На обороте: St. Pétersbourg Russie. Его превосходительству ректору С.-Петербур<гского> имп<ераторского> университета Петру Александровичу Плетневу. В С. П. Бурге, на Васильев<ском> остр<ове>, в университете.
Языкову Н. М., 26 февраля н. ст. 1846*
10. Н. М. ЯЗЫКОВУ.Рим. Февраля 26 <н. ст. 1846>.
Письмо твое (от 16 янв<аря>) получил*; прежнее, с приложеньем прекрасных стихов на открытие памятника Карамзину, тоже получил*. Благодарю за то и за другое, и за твою заботу о моем здоровье, и за твою доброту, и словом — за всё. Что ж делать? Богу угодно посылать мне такие недуги, каких прежде никогда не было. Тяжело, тяжело, иногда так приходится тяжело, что хоть, просто, повеситься. Но верю и даже слышу, что всё это во благо, и благословляю бога за всё. И в душе, и в голове много оттого выигрышу. Кроме того, и в эти тяжелые минуты не оставляло меня милосердие его. Как ни сильны были телесные недуги, но душа не болела, и хандра не приходила. Из всех средств, на меня действовавших доселе, я вижу, что дорога и путешествие действовали благодетельнее всего. А потому с весной начну езду и постараюсь писать в дороге. Дело, может быть, пойдет, тем более, что голова уже готова. Бог милостив, и я твердо надеюсь.

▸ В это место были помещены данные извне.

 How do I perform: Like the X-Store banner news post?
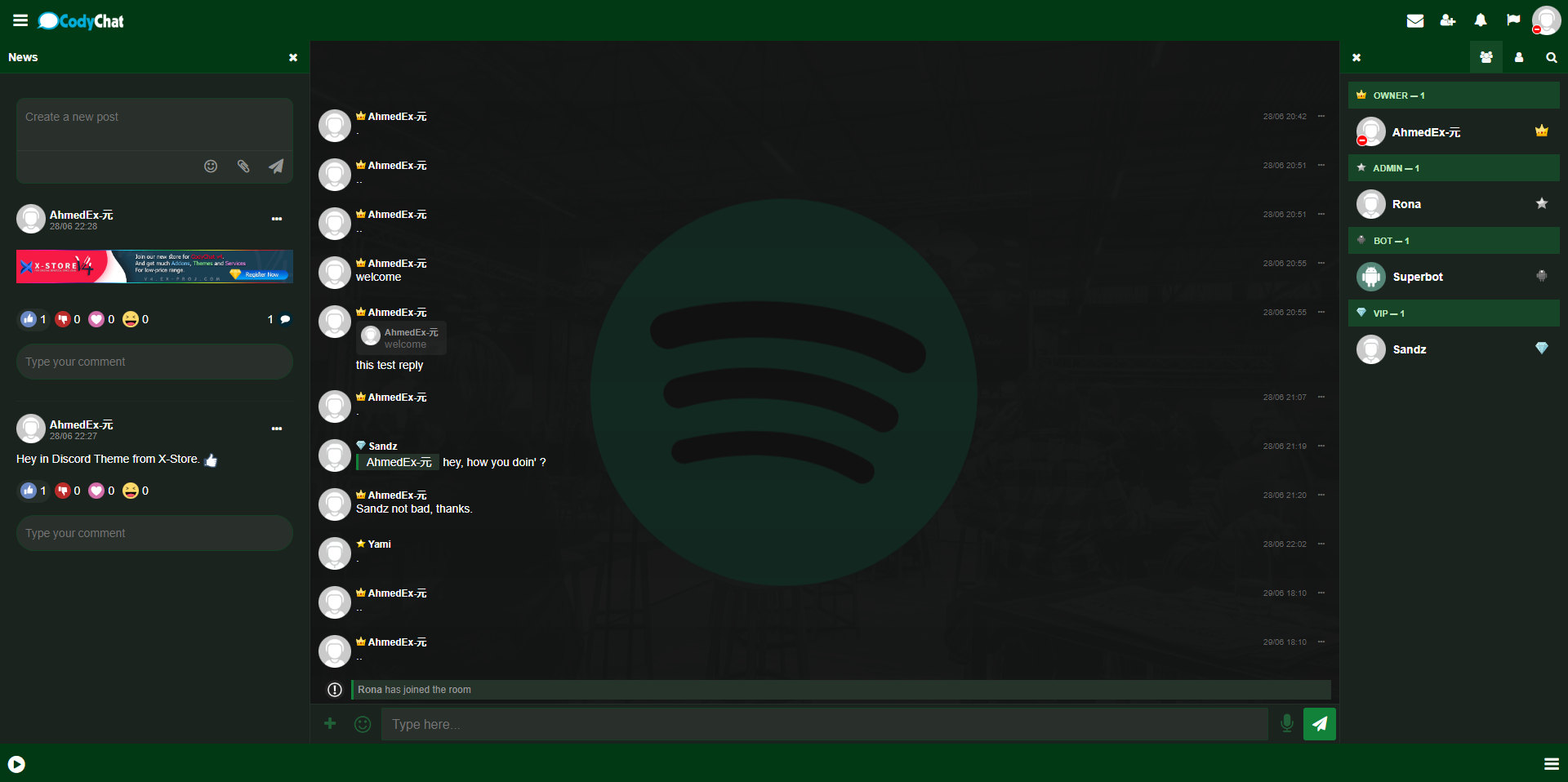point(29,319)
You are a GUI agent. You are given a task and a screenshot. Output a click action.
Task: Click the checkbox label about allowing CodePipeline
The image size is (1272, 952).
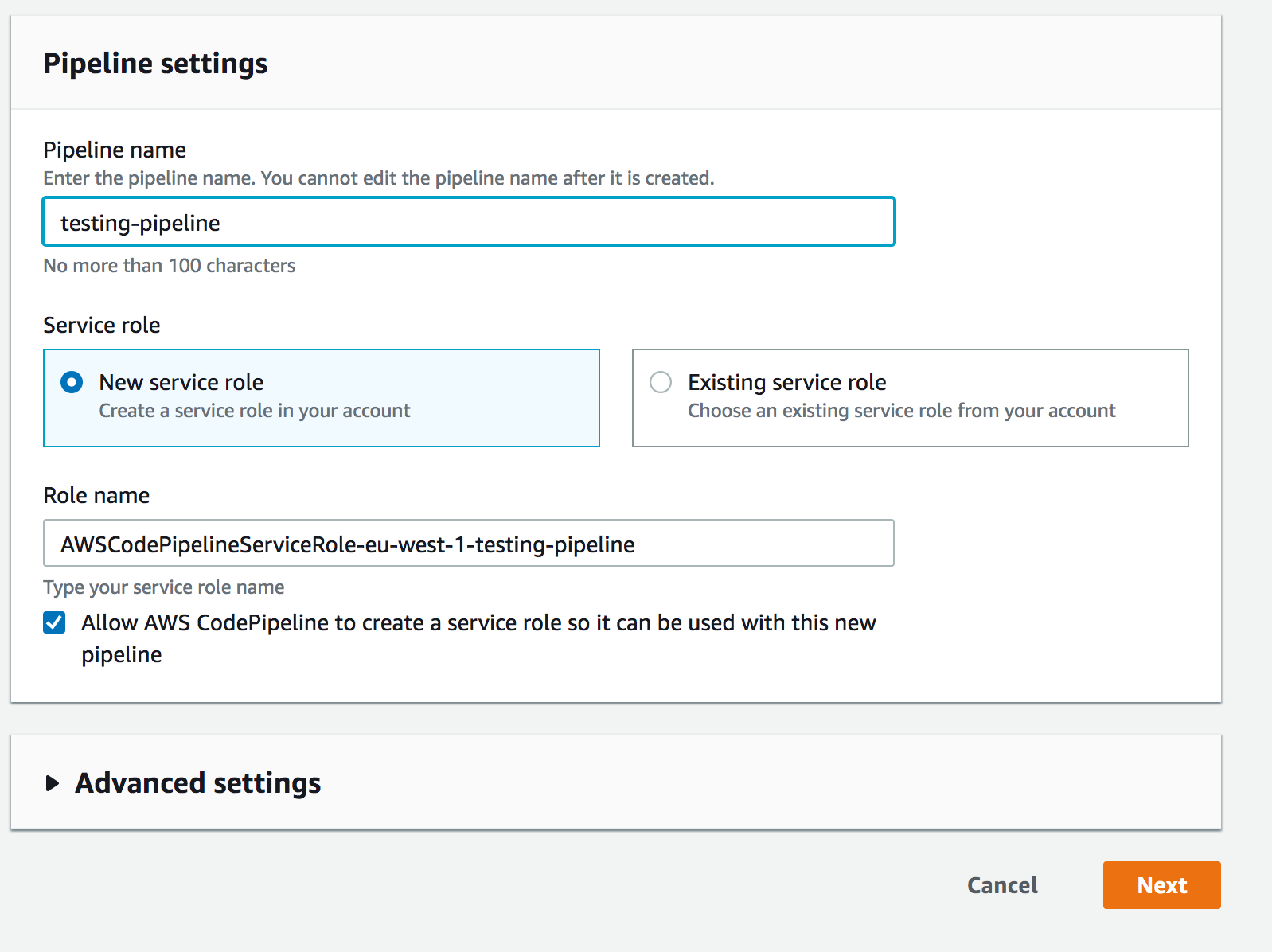pos(478,623)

Странная судьба книги «Путешествие в Иерус<алим>»* Норова, которая никак не может до меня доехать, показывает мне, что в этот <год> еще не судьба ехать и мне в Иерусалим. Впрочем эта поездка в таком случае только предпринималась, если бы я сам был готов и кончил свою работу*, без которой мне нельзя ехать, как следует, с покойной совестью. О сем объясни и Надежде Николаевне*.